[Work request]
Please write out every entry below, word for word.

○ ○ ○

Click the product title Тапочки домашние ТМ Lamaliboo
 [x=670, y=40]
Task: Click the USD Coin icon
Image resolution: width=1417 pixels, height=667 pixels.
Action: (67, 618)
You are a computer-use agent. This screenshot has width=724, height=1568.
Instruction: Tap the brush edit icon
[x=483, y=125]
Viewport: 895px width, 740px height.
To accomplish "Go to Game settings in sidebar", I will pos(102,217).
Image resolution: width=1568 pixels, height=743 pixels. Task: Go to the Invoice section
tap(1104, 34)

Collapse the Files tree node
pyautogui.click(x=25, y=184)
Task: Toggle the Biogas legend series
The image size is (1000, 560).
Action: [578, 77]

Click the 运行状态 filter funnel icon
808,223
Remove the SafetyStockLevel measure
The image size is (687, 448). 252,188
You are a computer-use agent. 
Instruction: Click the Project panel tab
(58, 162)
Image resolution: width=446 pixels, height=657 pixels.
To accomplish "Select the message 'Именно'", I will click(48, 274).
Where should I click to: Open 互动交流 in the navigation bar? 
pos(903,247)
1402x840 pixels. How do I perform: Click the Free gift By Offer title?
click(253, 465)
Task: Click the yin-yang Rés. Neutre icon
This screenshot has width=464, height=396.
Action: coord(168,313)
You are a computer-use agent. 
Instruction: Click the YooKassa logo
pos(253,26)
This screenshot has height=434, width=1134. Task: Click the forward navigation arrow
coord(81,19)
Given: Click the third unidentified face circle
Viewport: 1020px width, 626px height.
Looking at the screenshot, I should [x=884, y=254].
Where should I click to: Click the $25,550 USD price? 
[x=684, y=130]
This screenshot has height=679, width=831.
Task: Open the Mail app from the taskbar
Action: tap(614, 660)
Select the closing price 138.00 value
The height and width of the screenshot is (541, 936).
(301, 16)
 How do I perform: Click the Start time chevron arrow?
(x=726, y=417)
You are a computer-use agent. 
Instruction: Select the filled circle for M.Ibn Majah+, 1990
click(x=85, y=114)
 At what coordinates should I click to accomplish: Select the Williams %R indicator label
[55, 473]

○ ○ ○

[Solution]
Click the product title Тапочки домашние ТМ Lamaliboo
 [x=670, y=40]
Task: Click the USD Coin icon
Image resolution: width=1417 pixels, height=667 pixels.
Action: (67, 618)
You are a computer-use agent. This screenshot has width=724, height=1568.
Instruction: Tap the brush edit icon
[x=483, y=125]
Viewport: 895px width, 740px height.
To accomplish "Go to Game settings in sidebar", I will pos(102,217).
Image resolution: width=1568 pixels, height=743 pixels. Task: Go to the Invoice section
tap(1104, 34)

Collapse the Files tree node
pyautogui.click(x=25, y=184)
Task: Toggle the Biogas legend series
The image size is (1000, 560).
Action: [578, 77]

Click the 运行状态 filter funnel icon
808,223
Remove the SafetyStockLevel measure
The image size is (687, 448). 252,188
You are a computer-use agent. 
Instruction: Click the Project panel tab
(58, 162)
Image resolution: width=446 pixels, height=657 pixels.
To accomplish "Select the message 'Именно'", I will click(48, 274).
Where should I click to: Open 互动交流 in the navigation bar? 
pos(903,247)
1402x840 pixels. How do I perform: Click the Free gift By Offer title?
click(253, 465)
Task: Click the yin-yang Rés. Neutre icon
This screenshot has width=464, height=396.
Action: coord(168,313)
You are a computer-use agent. 
Instruction: Click the YooKassa logo
pos(253,26)
This screenshot has height=434, width=1134. Task: Click the forward navigation arrow
coord(81,19)
Given: Click the third unidentified face circle
Viewport: 1020px width, 626px height.
Looking at the screenshot, I should [x=884, y=254].
Where should I click to: Click the $25,550 USD price? 
[x=684, y=130]
This screenshot has height=679, width=831.
Task: Open the Mail app from the taskbar
Action: tap(614, 660)
Select the closing price 138.00 value
The height and width of the screenshot is (541, 936).
(301, 16)
 How do I perform: Click the Start time chevron arrow?
(x=726, y=417)
You are a computer-use agent. 
Instruction: Select the filled circle for M.Ibn Majah+, 1990
click(x=85, y=114)
 At what coordinates should I click to accomplish: Select the Williams %R indicator label
[55, 473]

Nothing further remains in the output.